Essa novidade nota-se depois quando nos pés dos encarnados se começam a ver toques a mais na bola. Há pressa em chegar à baliza, em fazer o que os dragões já tinham feito contra o Belenenses e a incendiar, de vez, os cerca de 5 mil adeptos do Benfica que ali estavam. É Salvio, às fintas, contra o mundo. É Gaitán, na esquerda, à caça de espaços para cruzar. E é Jonas e Lima a tentarem trocar tabelas sem terem espaço para o fazerem. As coisas começam a sair menos e o Vitória cresce. As correrias de Ricardo Valente, com a bola, aproximam-se da baliza de Júlio César e Otávio, o pequenote, vai tentando cavar faltas perto da área. O Vitória cresce e só aos 54’ o Benfica faz algo quando um pulo de Maxi lhe dá altura para cabecear um cruzamento de Gaitán e obrigar Douglas a voar.

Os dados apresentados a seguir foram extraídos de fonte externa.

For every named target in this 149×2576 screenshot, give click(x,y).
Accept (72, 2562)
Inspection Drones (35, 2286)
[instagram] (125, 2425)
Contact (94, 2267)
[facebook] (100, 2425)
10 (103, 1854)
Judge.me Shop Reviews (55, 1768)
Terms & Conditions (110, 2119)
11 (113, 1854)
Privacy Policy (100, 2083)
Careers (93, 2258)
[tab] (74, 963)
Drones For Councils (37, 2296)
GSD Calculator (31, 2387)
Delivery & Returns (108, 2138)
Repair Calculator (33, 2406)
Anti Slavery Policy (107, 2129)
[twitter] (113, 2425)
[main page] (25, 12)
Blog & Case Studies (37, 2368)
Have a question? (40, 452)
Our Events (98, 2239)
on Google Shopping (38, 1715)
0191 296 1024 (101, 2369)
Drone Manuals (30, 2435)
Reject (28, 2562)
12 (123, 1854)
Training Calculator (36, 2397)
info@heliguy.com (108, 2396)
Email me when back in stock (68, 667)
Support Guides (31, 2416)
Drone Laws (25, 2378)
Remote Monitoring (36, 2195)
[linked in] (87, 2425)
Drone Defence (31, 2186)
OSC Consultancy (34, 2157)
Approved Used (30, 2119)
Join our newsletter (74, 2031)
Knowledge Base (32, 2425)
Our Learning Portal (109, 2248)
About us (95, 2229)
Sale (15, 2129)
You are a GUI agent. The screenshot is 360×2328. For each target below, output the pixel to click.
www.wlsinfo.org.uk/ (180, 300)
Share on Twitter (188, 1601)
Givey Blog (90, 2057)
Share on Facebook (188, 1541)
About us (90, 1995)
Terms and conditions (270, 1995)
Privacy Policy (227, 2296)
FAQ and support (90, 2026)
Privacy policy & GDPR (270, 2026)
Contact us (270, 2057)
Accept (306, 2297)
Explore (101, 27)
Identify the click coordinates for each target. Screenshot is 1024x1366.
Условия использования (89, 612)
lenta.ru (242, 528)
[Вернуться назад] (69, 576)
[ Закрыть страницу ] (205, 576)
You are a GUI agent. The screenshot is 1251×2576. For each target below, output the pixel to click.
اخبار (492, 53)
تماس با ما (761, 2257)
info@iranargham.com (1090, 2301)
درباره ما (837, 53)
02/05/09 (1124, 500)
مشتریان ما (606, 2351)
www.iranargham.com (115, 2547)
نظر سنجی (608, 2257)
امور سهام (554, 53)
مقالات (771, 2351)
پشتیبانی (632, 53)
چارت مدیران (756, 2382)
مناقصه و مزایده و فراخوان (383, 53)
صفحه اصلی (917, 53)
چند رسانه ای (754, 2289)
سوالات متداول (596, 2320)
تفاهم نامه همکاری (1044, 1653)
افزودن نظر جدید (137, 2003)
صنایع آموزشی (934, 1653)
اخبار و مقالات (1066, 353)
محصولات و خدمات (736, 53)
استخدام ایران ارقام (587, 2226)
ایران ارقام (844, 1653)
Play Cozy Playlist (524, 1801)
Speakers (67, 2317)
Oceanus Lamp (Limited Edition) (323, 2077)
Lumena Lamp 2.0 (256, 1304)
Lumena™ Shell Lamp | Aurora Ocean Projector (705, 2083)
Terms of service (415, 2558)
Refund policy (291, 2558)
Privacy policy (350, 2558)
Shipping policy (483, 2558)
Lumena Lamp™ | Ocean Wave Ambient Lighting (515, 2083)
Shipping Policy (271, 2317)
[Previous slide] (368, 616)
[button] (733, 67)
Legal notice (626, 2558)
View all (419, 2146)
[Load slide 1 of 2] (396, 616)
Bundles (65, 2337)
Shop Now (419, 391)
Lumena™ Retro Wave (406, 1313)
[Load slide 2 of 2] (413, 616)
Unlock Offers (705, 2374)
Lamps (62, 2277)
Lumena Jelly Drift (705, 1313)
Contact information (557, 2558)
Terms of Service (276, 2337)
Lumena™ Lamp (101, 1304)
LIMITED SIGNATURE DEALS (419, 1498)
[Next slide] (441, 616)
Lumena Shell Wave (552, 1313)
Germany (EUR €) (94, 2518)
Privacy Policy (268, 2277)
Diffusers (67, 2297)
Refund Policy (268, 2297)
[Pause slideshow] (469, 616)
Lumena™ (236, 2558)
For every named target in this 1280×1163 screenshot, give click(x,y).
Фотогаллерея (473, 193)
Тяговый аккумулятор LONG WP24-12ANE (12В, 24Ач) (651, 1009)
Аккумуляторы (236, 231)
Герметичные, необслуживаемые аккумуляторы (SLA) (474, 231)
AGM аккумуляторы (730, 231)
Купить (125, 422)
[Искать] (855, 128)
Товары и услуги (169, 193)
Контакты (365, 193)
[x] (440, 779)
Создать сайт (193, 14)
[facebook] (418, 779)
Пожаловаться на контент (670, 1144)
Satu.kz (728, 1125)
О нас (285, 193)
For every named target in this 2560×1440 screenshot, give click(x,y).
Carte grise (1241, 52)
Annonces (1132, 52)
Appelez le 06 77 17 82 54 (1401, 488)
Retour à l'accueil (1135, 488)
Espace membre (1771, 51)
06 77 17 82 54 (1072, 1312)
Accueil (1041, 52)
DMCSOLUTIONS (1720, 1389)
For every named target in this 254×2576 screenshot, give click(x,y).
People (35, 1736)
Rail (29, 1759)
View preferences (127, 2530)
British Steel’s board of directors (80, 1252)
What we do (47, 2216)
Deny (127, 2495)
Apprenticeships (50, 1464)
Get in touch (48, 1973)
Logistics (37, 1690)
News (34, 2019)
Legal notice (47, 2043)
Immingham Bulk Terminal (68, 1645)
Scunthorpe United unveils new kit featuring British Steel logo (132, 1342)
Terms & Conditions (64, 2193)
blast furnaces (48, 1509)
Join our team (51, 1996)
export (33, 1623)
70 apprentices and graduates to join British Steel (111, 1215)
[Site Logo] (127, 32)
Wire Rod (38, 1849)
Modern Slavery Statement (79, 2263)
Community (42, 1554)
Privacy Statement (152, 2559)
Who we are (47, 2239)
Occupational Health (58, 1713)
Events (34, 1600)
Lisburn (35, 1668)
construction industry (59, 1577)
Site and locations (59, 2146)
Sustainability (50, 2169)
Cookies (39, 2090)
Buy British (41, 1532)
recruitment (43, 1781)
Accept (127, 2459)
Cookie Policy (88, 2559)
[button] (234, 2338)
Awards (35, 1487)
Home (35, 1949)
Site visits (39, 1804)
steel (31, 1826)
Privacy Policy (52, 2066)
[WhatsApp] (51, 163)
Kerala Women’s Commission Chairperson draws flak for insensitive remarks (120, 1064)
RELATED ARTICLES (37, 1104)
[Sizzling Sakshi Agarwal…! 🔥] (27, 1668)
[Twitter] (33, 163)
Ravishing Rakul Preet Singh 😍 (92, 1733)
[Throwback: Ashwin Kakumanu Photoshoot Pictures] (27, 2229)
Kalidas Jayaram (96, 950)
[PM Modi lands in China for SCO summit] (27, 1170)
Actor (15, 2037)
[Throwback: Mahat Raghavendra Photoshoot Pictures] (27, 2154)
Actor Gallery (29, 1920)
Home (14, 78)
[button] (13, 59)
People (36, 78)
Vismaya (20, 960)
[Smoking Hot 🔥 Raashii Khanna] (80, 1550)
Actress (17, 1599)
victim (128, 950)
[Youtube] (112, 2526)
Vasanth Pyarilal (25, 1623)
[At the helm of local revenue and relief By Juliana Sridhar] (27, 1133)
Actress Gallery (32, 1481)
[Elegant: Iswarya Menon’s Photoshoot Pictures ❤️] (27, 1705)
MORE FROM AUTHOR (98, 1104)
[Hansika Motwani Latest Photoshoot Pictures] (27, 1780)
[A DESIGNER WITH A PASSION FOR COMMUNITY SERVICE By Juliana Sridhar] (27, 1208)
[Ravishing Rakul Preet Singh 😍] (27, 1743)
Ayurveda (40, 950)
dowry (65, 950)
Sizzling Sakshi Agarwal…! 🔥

Mas nada, nada de nada. O jogo passa a ter mais de confuso do que de organização e os encarnados pensam muito com o coração e pouco com a cabeça. Sabem que não se podem esticar porque o risco não é bom amigo quando no Restelo ainda há um 1-0 para o FC Porto. A cautela aparece e os encarnados preferem os passes pela certa. Até que, de repente, parte do estádio grita. Nota-se um entusiasmo a vir da parte encarnada da bancada, a que está atrás da baliza de Douglas, na segunda parte — há um jovem chamado Tiago Caeiro que marca um golo no Restelo e dá o empate ao Belenenses. Assim o Benfica é campeão.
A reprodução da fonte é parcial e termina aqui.